Dec 30, 2011 4:19 PM
1The chances are very slim that you would run into the rebels, who only mount small attacks every so often. They have been a bit bolder lately, attacking and killing some army personnel; however, generally over the entire Casamance region attacks have only amounted to one every other week in the recent past. In particular, don't travel at night, not only for that reason but for general traffic safety reasons. I've lived in Dakar 5 years and done the transgambian highway a few times from Kolda and Ziguinchor, and would do it again.
Jan 1, 2012 8:28 AM
I've done the journey in a 7Place in February and between the Gambia border and Ziginchor I counted about 12 army checkpoints, with only one stop and passport control/ baggage search before Zig. The army was very friendly. The trip takes about 2-2.5 hours. I felt safe. As inidcated, do the trip at daylight and take good transport. I'm doing the same trip next February again, so if you can update us by describing up to date experience, it would be greatly appreciated. Thanks, look forward to hearing from you.
Jan 1, 2012 9:53 AM
Jan 3, 2012 5:59 AM
4Hi, the road is safe just bloody uncomfortable down to Farafeni from Kaolack. The road is better when you cross back into Senegal but not too much. Its more the road condition and animals in the road that is the problem as we hit the back of a cow that had moved into the road suddenly!
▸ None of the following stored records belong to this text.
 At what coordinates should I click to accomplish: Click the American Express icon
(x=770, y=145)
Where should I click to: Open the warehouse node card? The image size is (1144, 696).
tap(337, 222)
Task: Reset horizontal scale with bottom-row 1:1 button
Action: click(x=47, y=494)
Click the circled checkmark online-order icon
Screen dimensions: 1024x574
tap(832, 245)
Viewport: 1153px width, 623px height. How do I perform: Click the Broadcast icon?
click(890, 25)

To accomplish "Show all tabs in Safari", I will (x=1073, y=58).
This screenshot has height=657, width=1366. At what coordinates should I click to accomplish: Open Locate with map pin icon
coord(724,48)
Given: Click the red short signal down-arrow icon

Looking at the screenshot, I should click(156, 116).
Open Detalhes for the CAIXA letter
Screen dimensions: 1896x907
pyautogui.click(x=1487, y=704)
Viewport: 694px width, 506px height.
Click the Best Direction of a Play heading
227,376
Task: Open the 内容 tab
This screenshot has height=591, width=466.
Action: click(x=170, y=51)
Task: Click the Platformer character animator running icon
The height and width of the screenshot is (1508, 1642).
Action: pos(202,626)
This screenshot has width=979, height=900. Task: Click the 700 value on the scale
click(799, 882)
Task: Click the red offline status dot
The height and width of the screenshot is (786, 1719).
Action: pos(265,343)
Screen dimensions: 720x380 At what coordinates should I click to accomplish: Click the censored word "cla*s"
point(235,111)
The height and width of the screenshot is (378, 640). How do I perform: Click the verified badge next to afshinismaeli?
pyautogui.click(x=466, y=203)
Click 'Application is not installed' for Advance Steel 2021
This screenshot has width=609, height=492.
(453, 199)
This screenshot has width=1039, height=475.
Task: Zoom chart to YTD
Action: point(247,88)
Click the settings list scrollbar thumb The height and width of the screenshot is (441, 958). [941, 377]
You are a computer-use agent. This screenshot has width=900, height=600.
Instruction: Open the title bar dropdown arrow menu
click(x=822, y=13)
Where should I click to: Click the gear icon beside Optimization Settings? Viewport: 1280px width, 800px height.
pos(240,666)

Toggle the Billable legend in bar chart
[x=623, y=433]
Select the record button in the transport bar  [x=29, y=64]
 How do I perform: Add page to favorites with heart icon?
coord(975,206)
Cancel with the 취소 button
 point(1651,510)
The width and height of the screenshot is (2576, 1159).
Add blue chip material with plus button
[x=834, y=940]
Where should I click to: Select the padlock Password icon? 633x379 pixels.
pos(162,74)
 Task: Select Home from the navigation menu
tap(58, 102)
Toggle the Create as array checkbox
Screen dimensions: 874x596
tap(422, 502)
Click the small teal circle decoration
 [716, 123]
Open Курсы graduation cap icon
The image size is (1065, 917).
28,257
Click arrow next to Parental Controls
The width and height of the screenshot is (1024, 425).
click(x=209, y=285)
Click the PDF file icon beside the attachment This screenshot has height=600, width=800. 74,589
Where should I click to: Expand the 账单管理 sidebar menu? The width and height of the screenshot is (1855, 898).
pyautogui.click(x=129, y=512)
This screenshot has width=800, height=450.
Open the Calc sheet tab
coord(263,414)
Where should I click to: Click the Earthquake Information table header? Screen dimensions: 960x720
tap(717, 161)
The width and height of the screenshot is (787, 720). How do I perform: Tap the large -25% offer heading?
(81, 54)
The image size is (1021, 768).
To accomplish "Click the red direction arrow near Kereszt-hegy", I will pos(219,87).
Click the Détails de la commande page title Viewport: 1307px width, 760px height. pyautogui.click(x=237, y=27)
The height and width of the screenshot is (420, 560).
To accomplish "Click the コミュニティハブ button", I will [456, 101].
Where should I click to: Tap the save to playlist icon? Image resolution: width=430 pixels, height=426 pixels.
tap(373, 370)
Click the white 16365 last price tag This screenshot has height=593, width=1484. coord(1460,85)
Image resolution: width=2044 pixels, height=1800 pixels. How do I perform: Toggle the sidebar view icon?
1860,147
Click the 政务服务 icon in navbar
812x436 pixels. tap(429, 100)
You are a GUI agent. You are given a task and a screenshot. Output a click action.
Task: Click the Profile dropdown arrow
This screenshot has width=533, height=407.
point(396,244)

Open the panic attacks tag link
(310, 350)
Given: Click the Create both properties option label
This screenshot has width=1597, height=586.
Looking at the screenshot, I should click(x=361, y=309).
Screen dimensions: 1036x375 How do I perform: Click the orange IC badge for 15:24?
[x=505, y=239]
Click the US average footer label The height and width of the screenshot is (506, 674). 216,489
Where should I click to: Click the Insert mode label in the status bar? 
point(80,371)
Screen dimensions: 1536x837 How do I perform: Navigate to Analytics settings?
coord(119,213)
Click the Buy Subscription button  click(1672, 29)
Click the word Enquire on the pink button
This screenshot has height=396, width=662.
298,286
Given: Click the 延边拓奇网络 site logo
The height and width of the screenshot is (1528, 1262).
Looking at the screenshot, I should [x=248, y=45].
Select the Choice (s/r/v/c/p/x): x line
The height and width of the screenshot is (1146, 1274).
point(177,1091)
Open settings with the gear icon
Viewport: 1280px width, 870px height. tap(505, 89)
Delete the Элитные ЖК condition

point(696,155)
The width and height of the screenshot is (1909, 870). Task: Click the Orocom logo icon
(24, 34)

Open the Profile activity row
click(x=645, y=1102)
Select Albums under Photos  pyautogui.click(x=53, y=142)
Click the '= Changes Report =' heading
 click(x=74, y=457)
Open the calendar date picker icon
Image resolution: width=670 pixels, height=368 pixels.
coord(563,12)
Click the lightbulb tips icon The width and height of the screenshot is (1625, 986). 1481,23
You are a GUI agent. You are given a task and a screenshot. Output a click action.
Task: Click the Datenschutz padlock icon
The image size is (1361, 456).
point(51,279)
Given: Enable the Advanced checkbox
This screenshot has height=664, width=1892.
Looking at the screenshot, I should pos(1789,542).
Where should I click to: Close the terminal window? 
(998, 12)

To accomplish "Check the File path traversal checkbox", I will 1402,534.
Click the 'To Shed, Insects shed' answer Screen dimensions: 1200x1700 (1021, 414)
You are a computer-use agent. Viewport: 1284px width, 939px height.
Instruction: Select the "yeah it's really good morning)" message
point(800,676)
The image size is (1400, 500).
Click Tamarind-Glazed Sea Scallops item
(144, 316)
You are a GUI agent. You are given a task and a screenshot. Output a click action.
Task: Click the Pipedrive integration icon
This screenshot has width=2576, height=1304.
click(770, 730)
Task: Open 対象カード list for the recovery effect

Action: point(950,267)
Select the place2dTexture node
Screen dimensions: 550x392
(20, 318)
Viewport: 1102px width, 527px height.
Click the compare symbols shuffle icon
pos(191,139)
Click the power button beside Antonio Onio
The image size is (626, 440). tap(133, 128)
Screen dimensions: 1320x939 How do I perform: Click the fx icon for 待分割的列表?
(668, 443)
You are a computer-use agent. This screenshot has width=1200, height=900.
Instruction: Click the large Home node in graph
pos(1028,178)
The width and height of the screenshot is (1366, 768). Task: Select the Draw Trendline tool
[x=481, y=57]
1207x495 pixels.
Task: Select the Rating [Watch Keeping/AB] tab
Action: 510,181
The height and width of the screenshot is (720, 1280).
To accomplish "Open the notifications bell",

I have been up to Abene in a sept place from Ziguionchor and the road was pretty good and we did it in about 1hr30mins i think though the driver was a bit of a madman but made a nice change from the usual slow coaches i have been driven by - usually the sept places are pretty knackered. There were lots of checkpoints up to Abene but i think i got out the bus only a few times heading up.
Update - There was some trouble by separatists yesterday near Cap Skirring that was on the news yesterday, though i don't know for sure if anyone died as my french isn't that good but was on the local tv news.
People are really nice down here and there's some nice places to visit. We saw a few tanks and lots of soldiers around so there must be a threat somewhere but you should have no probs in the tourist centres.
Jan 5, 2012 6:09 AM
5There are so many police, customs and soldiers on the roads it is annoying. A rebel or two to take their attention off of shaking down the drivers would be greatly appreciated by this Senegal resident....
And by the way, any city in America on a good day is much more dangerous than Senegal (or Gambia) on a bad day. Relax.
Jan 5, 2012 2:23 PM
I think you might be mentioning the above rebel attac in Affiniam a couple of days ago. If anyone is there right now I would really appreciate any updates, both on the road situation and general safety. My trip is approaching in February and I'd hate to change my itinerary. Eric, the owner of Esperanto Lodge in Kafountine says the rebels only make trouble for the army, not tourists. However who knows, last month 10 civilians died according to the above website,
Thanks for the updates.
Jan 6, 2012 1:50 AM
7The rebels do mount roadblocks and rob cars which pass. Occasionally they have attacked small villages or farmers working in fields. They don't specifically target tourists or tourist areas, but they will gladly rob you if you happen to be in the wrong place at the wrong time. But, really, your chances of encountering this is very very slim. Go and don't worry about it. It would be best to stay away from the areas around Bignona and Sedhiou areas as they tend to see the most trouble.
Jan 6, 2012 10:47 AM
8Thanks everyone for your comments, that was very helpful. Looking forward to going to the Casamance!